6.5.26 – Ahead of, Not Instead of, Part 1

Atonement is not God's wrath being pacified by death. Atonement is the holy life overcoming the forces of death. Atonement is cleansing; it is the holding together of the relationship between heaven and earth, so that God's presence can dwell with His people. Jesus is the atonement for the whole world. John says His indestructible life is the answer to the death-dealing condition every human being lives in. He is the cleansing, the consecration, the living water. He is the meeting place where heaven and earth come together, and He is more than enough. That is more atonement than Penal Substitutionary Atonement ever offered.

Some say this is absolute heresy. "You're going to answer for this one day. This is a demotion of Jesus. You're pulling back His glory. You're softening the cross." Here is what I actually said: His obedience was real. His faithfulness was real. He merited the fullness of the Spirit by walking the path no one else could walk. He confronted the forces of death and overcame them. His life is indestructible. He is the cure prepared before the wound. He is the atonement for the whole world. That is not a smaller Jesus; that is a larger Yeshua.

Here is the story most people have received: You are under the wrath of God. Your sin demanded a penalty. God's justice required payment before He could forgive and show mercy. So He sent His Son to take the penalty in your place. Jesus absorbed the wrath, paid the price, took your punishment that was rightly aimed at you. Because of His blood, you go free. That is the gospel as most people have received it, and that is Penal Substitutionary Atonement. The question I have been asking is: Is that the story the Bible has been telling, or is that a story we have been telling about the Bible and about God?

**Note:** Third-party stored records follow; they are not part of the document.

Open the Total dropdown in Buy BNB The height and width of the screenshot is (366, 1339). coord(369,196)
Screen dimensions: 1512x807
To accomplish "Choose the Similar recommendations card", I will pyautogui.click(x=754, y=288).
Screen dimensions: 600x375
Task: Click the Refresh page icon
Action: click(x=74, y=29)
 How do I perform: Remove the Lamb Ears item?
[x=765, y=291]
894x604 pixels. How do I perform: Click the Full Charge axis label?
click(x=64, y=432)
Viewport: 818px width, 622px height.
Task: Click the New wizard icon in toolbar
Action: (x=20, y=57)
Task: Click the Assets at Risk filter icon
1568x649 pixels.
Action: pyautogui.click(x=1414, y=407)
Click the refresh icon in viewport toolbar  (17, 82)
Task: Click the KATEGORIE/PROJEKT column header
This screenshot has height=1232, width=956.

Two roads—they do not lead to the same place. One road says plainly that God needed someone to punish. The penalty had to land somewhere, so God aimed it at His Son instead of you. Substitution. The cross is where divine wrath was finally satisfied, and forgiveness became legally possible. The other road says: God so loved the world that He sent His faithful Son into the place where death had ruled—into the sickness, the shame, the violence, the grave. The Son walked that road faithfully all the way through and emerged with a life death could not hold. He went ahead of us, not instead of us. His life becomes the path we are called to walk. That is participation.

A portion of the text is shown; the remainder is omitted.